= Excerpted data =
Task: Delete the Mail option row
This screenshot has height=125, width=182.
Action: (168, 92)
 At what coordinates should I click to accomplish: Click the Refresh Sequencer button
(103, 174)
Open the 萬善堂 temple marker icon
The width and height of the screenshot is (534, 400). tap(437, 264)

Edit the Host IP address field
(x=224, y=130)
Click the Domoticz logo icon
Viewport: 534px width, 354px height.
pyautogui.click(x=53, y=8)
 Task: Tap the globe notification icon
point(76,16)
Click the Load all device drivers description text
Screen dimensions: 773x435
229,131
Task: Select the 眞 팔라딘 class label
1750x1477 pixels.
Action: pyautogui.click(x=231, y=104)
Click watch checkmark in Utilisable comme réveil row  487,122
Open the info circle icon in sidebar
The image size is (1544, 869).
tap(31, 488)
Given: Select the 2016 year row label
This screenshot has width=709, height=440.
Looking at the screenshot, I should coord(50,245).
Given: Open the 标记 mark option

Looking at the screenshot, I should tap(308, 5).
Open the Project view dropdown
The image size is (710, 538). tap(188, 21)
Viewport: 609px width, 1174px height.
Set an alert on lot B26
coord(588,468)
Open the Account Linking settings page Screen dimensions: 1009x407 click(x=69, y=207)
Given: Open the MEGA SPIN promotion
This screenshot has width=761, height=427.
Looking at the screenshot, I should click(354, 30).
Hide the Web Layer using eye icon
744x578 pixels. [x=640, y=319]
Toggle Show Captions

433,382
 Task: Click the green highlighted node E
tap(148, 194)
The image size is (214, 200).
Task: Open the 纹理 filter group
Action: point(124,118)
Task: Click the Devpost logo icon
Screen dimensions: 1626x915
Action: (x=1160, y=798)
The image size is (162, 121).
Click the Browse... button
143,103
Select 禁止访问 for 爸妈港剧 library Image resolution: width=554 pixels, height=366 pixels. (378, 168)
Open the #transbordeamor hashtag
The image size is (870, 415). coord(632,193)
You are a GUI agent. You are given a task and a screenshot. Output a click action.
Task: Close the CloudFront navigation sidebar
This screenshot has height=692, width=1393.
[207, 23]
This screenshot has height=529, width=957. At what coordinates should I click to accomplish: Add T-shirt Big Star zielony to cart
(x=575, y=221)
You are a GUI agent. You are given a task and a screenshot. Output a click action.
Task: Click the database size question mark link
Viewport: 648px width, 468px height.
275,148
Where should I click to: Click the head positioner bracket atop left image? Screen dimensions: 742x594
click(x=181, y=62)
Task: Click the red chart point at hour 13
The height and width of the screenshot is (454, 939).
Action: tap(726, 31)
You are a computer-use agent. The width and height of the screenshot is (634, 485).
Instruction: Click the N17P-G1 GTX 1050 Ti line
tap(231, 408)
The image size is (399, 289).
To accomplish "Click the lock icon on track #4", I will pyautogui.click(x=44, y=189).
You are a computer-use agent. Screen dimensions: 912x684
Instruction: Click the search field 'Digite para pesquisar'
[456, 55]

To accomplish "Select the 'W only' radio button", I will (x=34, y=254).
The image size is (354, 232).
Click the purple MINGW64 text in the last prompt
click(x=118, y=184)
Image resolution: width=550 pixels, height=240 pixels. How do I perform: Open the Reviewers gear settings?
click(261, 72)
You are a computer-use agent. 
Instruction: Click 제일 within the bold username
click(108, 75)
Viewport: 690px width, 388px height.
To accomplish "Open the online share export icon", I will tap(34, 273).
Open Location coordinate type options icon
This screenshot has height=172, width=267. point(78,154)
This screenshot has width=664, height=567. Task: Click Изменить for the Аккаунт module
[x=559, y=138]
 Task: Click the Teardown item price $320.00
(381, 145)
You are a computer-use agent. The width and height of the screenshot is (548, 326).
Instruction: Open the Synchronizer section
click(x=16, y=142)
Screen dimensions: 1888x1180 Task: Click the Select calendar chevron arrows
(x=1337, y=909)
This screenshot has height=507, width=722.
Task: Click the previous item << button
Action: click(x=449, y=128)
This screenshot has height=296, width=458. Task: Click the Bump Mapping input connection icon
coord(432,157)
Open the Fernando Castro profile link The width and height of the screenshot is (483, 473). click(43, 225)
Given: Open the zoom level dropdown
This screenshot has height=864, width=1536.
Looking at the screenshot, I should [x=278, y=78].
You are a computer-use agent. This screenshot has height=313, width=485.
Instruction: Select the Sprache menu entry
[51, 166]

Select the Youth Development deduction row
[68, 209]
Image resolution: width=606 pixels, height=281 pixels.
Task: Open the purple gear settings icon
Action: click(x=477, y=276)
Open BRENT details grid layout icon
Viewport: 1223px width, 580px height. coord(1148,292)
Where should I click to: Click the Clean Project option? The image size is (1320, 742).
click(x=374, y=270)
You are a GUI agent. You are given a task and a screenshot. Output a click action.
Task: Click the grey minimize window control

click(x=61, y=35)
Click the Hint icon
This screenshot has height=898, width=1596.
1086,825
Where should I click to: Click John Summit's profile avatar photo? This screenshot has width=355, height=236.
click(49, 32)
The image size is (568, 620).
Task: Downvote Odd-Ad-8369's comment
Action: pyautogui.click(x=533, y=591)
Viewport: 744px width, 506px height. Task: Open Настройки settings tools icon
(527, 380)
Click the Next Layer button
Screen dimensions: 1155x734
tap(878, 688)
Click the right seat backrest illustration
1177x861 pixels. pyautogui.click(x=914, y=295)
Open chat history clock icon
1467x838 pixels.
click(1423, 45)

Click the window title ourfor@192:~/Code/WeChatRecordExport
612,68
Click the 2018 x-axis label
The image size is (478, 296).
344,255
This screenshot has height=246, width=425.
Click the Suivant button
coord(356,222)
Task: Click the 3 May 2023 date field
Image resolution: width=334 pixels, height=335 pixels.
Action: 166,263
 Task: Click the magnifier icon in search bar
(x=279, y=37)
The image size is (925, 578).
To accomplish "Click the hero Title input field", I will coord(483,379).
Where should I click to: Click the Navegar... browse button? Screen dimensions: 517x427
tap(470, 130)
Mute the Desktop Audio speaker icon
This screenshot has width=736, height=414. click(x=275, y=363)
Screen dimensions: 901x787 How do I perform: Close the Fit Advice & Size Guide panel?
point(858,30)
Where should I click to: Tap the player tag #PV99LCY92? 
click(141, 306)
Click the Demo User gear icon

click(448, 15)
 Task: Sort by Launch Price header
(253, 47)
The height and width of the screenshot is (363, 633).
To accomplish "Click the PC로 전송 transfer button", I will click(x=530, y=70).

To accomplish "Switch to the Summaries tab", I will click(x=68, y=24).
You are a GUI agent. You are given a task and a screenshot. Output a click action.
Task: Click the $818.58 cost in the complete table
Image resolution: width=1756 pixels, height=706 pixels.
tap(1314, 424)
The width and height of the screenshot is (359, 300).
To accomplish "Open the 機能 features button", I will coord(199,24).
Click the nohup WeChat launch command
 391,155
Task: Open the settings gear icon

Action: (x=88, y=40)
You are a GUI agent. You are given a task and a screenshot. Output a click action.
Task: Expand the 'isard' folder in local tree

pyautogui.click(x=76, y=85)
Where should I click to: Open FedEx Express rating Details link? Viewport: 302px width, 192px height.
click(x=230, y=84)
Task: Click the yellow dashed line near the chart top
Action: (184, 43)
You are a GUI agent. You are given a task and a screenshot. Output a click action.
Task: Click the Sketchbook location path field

= Instructions for the task =
Rewrite the data from the line with "Open the Project view dropdown" up to and including the line with "The image size is (870, 415). coord(632,193)", swapping "dropdown" for "menu" and keeping everything else the same. Return only those lines.

= Exercise response =
Open the Project view menu
The image size is (710, 538). tap(188, 21)
Viewport: 609px width, 1174px height.
Set an alert on lot B26
coord(588,468)
Open the Account Linking settings page Screen dimensions: 1009x407 click(x=69, y=207)
Given: Open the MEGA SPIN promotion
This screenshot has width=761, height=427.
Looking at the screenshot, I should click(354, 30).
Hide the Web Layer using eye icon
744x578 pixels. [x=640, y=319]
Toggle Show Captions

433,382
 Task: Click the green highlighted node E
tap(148, 194)
The image size is (214, 200).
Task: Open the 纹理 filter group
Action: point(124,118)
Task: Click the Devpost logo icon
Screen dimensions: 1626x915
Action: (x=1160, y=798)
The image size is (162, 121).
Click the Browse... button
143,103
Select 禁止访问 for 爸妈港剧 library Image resolution: width=554 pixels, height=366 pixels. (378, 168)
Open the #transbordeamor hashtag
The image size is (870, 415). coord(632,193)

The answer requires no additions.